** EXERCISE **
Reproduce every one of the entries below word for word.

** RECORDS TO PROCESS **
###

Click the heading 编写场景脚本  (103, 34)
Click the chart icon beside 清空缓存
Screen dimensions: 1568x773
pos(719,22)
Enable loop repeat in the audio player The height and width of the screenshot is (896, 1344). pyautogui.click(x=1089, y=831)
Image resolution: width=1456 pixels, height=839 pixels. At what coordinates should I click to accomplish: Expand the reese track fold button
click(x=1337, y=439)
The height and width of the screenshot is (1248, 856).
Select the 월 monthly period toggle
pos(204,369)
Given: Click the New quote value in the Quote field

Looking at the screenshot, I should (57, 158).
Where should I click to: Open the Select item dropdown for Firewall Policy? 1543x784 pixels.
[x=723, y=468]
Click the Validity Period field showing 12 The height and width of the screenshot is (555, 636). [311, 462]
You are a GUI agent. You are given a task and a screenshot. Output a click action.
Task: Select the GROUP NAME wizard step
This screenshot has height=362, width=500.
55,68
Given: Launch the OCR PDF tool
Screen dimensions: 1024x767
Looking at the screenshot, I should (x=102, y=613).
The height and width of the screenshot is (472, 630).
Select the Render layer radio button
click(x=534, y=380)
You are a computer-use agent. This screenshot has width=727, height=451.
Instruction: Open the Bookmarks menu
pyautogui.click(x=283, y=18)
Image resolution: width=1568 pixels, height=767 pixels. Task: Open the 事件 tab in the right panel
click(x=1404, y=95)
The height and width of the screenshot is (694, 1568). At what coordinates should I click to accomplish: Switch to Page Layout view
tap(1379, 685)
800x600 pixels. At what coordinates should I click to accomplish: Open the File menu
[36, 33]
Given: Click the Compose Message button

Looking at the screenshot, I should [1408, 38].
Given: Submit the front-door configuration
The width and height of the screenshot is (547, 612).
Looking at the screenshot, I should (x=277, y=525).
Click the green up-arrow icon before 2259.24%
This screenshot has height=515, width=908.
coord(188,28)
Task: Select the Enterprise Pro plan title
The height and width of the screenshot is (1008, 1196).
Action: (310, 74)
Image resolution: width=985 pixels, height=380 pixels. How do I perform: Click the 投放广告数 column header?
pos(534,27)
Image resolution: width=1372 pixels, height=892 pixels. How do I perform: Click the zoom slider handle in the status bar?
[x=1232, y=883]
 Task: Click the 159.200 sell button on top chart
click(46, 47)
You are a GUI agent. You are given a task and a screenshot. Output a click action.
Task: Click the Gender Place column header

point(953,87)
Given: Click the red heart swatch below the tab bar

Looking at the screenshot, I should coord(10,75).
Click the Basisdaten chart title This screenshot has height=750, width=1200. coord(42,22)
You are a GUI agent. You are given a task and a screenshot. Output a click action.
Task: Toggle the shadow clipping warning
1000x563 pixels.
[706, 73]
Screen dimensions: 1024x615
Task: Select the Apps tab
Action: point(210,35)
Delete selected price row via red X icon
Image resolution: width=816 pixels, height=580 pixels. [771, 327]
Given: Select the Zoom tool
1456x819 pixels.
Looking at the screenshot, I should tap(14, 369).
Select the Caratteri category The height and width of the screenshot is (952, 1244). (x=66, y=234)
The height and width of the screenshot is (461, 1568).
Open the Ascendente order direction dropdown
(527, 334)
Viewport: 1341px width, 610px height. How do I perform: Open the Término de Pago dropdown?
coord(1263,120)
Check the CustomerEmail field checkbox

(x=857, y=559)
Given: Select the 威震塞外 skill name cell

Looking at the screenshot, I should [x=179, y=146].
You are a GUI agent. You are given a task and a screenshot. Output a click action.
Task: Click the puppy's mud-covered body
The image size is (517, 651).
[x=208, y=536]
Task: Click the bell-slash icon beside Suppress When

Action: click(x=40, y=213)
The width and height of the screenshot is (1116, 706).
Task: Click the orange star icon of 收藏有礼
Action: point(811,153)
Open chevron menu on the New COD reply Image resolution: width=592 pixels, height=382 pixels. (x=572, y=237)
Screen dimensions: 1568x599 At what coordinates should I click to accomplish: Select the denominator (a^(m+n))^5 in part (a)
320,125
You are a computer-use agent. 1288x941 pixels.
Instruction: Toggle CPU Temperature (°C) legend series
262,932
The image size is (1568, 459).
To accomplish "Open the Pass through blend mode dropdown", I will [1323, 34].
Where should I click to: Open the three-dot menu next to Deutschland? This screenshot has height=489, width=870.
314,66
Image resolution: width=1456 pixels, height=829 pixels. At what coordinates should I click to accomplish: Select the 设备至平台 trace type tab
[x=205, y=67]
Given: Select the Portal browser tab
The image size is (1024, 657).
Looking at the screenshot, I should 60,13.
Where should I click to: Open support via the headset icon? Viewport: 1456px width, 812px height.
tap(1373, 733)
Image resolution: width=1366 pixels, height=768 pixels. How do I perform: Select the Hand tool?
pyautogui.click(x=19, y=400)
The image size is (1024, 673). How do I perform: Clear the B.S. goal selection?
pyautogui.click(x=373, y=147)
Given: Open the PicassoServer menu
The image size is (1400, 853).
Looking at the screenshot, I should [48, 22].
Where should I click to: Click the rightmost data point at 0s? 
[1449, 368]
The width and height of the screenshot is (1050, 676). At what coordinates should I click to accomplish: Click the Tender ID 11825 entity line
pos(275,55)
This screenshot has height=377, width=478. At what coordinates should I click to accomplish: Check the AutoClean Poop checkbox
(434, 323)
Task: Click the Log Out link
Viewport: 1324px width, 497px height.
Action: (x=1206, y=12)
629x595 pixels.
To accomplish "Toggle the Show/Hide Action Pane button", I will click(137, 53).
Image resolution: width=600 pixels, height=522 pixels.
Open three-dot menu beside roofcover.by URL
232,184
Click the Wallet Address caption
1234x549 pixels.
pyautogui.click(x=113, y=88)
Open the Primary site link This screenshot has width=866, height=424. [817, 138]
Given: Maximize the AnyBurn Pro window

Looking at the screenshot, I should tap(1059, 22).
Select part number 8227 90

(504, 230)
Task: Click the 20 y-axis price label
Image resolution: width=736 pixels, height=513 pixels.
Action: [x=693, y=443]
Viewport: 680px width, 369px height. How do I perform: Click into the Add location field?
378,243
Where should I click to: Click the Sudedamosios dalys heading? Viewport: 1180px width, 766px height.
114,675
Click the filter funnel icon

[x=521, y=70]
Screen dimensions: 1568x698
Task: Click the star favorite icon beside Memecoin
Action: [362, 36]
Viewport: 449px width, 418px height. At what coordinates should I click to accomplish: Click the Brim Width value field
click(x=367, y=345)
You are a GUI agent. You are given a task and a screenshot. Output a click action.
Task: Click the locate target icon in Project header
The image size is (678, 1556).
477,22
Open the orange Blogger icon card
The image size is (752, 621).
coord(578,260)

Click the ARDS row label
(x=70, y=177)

###

** COMPLETED EXERCISE **
Click the heading 编写场景脚本  (103, 34)
Click the chart icon beside 清空缓存
Screen dimensions: 1568x773
pos(719,22)
Enable loop repeat in the audio player The height and width of the screenshot is (896, 1344). pyautogui.click(x=1089, y=831)
Image resolution: width=1456 pixels, height=839 pixels. At what coordinates should I click to accomplish: Expand the reese track fold button
click(x=1337, y=439)
The height and width of the screenshot is (1248, 856).
Select the 월 monthly period toggle
pos(204,369)
Given: Click the New quote value in the Quote field

Looking at the screenshot, I should (57, 158).
Where should I click to: Open the Select item dropdown for Firewall Policy? 1543x784 pixels.
[x=723, y=468]
Click the Validity Period field showing 12 The height and width of the screenshot is (555, 636). [311, 462]
You are a GUI agent. You are given a task and a screenshot. Output a click action.
Task: Select the GROUP NAME wizard step
This screenshot has height=362, width=500.
55,68
Given: Launch the OCR PDF tool
Screen dimensions: 1024x767
Looking at the screenshot, I should (x=102, y=613).
The height and width of the screenshot is (472, 630).
Select the Render layer radio button
click(x=534, y=380)
You are a computer-use agent. This screenshot has width=727, height=451.
Instruction: Open the Bookmarks menu
pyautogui.click(x=283, y=18)
Image resolution: width=1568 pixels, height=767 pixels. Task: Open the 事件 tab in the right panel
click(x=1404, y=95)
The height and width of the screenshot is (694, 1568). At what coordinates should I click to accomplish: Switch to Page Layout view
tap(1379, 685)
800x600 pixels. At what coordinates should I click to accomplish: Open the File menu
[36, 33]
Given: Click the Compose Message button

Looking at the screenshot, I should [1408, 38].
Given: Submit the front-door configuration
The width and height of the screenshot is (547, 612).
Looking at the screenshot, I should (x=277, y=525).
Click the green up-arrow icon before 2259.24%
This screenshot has height=515, width=908.
coord(188,28)
Task: Select the Enterprise Pro plan title
The height and width of the screenshot is (1008, 1196).
Action: (310, 74)
Image resolution: width=985 pixels, height=380 pixels. How do I perform: Click the 投放广告数 column header?
pos(534,27)
Image resolution: width=1372 pixels, height=892 pixels. How do I perform: Click the zoom slider handle in the status bar?
[x=1232, y=883]
 Task: Click the 159.200 sell button on top chart
click(46, 47)
You are a GUI agent. You are given a task and a screenshot. Output a click action.
Task: Click the Gender Place column header

point(953,87)
Given: Click the red heart swatch below the tab bar

Looking at the screenshot, I should coord(10,75).
Click the Basisdaten chart title This screenshot has height=750, width=1200. coord(42,22)
You are a GUI agent. You are given a task and a screenshot. Output a click action.
Task: Toggle the shadow clipping warning
1000x563 pixels.
[706, 73]
Screen dimensions: 1024x615
Task: Select the Apps tab
Action: point(210,35)
Delete selected price row via red X icon
Image resolution: width=816 pixels, height=580 pixels. [771, 327]
Given: Select the Zoom tool
1456x819 pixels.
Looking at the screenshot, I should tap(14, 369).
Select the Caratteri category The height and width of the screenshot is (952, 1244). (x=66, y=234)
The height and width of the screenshot is (461, 1568).
Open the Ascendente order direction dropdown
(527, 334)
Viewport: 1341px width, 610px height. How do I perform: Open the Término de Pago dropdown?
coord(1263,120)
Check the CustomerEmail field checkbox

(x=857, y=559)
Given: Select the 威震塞外 skill name cell

Looking at the screenshot, I should [x=179, y=146].
You are a GUI agent. You are given a task and a screenshot. Output a click action.
Task: Click the puppy's mud-covered body
The image size is (517, 651).
[x=208, y=536]
Task: Click the bell-slash icon beside Suppress When

Action: click(x=40, y=213)
The width and height of the screenshot is (1116, 706).
Task: Click the orange star icon of 收藏有礼
Action: point(811,153)
Open chevron menu on the New COD reply Image resolution: width=592 pixels, height=382 pixels. (x=572, y=237)
Screen dimensions: 1568x599 At what coordinates should I click to accomplish: Select the denominator (a^(m+n))^5 in part (a)
320,125
You are a computer-use agent. 1288x941 pixels.
Instruction: Toggle CPU Temperature (°C) legend series
262,932
The image size is (1568, 459).
To accomplish "Open the Pass through blend mode dropdown", I will [1323, 34].
Where should I click to: Open the three-dot menu next to Deutschland? This screenshot has height=489, width=870.
314,66
Image resolution: width=1456 pixels, height=829 pixels. At what coordinates should I click to accomplish: Select the 设备至平台 trace type tab
[x=205, y=67]
Given: Select the Portal browser tab
The image size is (1024, 657).
Looking at the screenshot, I should 60,13.
Where should I click to: Open support via the headset icon? Viewport: 1456px width, 812px height.
tap(1373, 733)
Image resolution: width=1366 pixels, height=768 pixels. How do I perform: Select the Hand tool?
pyautogui.click(x=19, y=400)
The image size is (1024, 673). How do I perform: Clear the B.S. goal selection?
pyautogui.click(x=373, y=147)
Given: Open the PicassoServer menu
The image size is (1400, 853).
Looking at the screenshot, I should [48, 22].
Where should I click to: Click the rightmost data point at 0s? 
[1449, 368]
The width and height of the screenshot is (1050, 676). At what coordinates should I click to accomplish: Click the Tender ID 11825 entity line
pos(275,55)
This screenshot has height=377, width=478. At what coordinates should I click to accomplish: Check the AutoClean Poop checkbox
(434, 323)
Task: Click the Log Out link
Viewport: 1324px width, 497px height.
Action: (x=1206, y=12)
629x595 pixels.
To accomplish "Toggle the Show/Hide Action Pane button", I will click(137, 53).
Image resolution: width=600 pixels, height=522 pixels.
Open three-dot menu beside roofcover.by URL
232,184
Click the Wallet Address caption
1234x549 pixels.
pyautogui.click(x=113, y=88)
Open the Primary site link This screenshot has width=866, height=424. [817, 138]
Given: Maximize the AnyBurn Pro window

Looking at the screenshot, I should tap(1059, 22).
Select part number 8227 90

(504, 230)
Task: Click the 20 y-axis price label
Image resolution: width=736 pixels, height=513 pixels.
Action: [x=693, y=443]
Viewport: 680px width, 369px height. How do I perform: Click into the Add location field?
378,243
Where should I click to: Click the Sudedamosios dalys heading? Viewport: 1180px width, 766px height.
114,675
Click the filter funnel icon

[x=521, y=70]
Screen dimensions: 1568x698
Task: Click the star favorite icon beside Memecoin
Action: [362, 36]
Viewport: 449px width, 418px height. At what coordinates should I click to accomplish: Click the Brim Width value field
click(x=367, y=345)
You are a GUI agent. You are given a task and a screenshot. Output a click action.
Task: Click the locate target icon in Project header
The image size is (678, 1556).
477,22
Open the orange Blogger icon card
The image size is (752, 621).
coord(578,260)

Click the ARDS row label
(x=70, y=177)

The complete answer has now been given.